Goethals focused efforts on Culebra
Cut, the clearing of the mountain range between Gamboa and Pedro Miguel.
Excavation of the nearly 9-mile stretch became an around-the-clock operation,
with up to 6,000 men contributing at any one time. Despite the attention paid
to this phase of the project, Culebra Cut was a notorious danger zone, as
casualties mounted from unpredictable landslides and dynamite explosions.
Construction of the locks began with
the pouring of concrete at Gatún in August 1909. Built in pairs, with each
chamber measuring 110 feet wide by 1,000 feet long, the locks were embedded
with culverts that leveraged gravity to raise and lower water levels.

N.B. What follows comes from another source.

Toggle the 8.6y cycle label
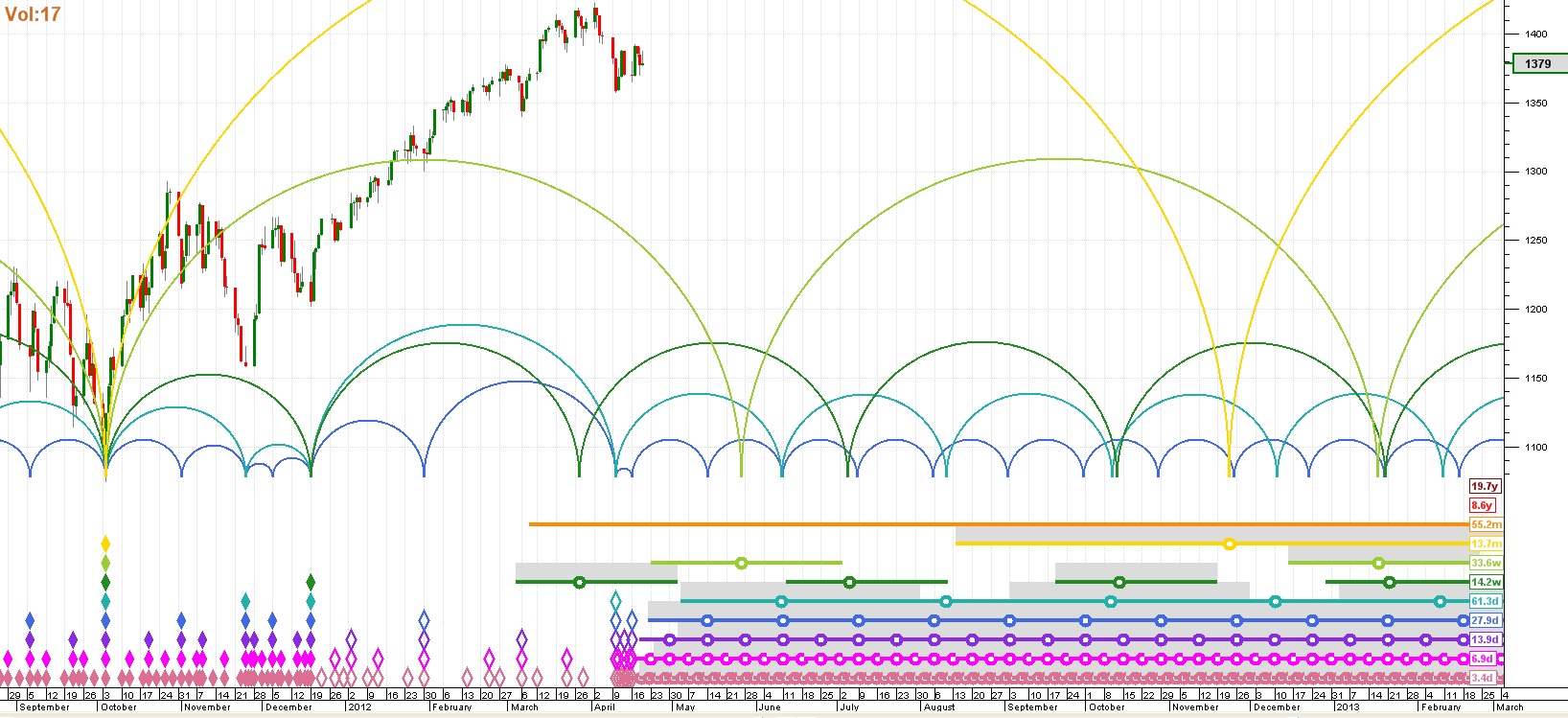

Ultimately, the three locks along the canal route lifted ships 85 feet above
sea level, to man-made Gatún Lake in the middle. Hollow, buoyant lock gates
were also built, varying in height from 47 to 82 feet. The entire enterprise
was powered by electricity and run through a control board.
The
grand project began drawing to a close in 1913. Two steam shovels working from
opposite directions met in the center of Culebra Cut in May, and a few weeks
later, the last spillway at Gatún Dam was closed to allow the lake to swell to
its full height. In October, President Woodrow Wilson operated
a telegraph at the White House that
triggered the explosion of Gamboa dike, flooding the final stretch of dry
passageway at Culebra Cut.
The Panama Canal officially opened on
August 15, 1914, although the planned grand ceremony was downgraded due to the
outbreak of WWI. Completed at a cost of more than $350 million, it was the most
expensive construction project in U.S. history to that point. Altogether, some
3.4 million cubic meters of concrete went into building the locks, and nearly
240 million cubic yards of rock and dirt were excavated during the American
construction phase. Of the 56,000 workers employed between 1904 and 1913,
roughly 5,600 were reported killed.
Bolstered
by the addition of Madden Dam in 1935, the Panama Canal proved a vital
component to expanding global trade routes in the 20th century. The transition
to local oversight began with a 1977 treaty signed by U.S. President Jimmy Carter and
Panama leader Omar Torrijos, with the Panama Canal Authority assuming full
control on December 31, 1999. Recognized by the American Society of Civil
Engineers as one of the seven wonders of the modern world in 1994, the canal
hosted its 1 millionth passing ship in September 2010.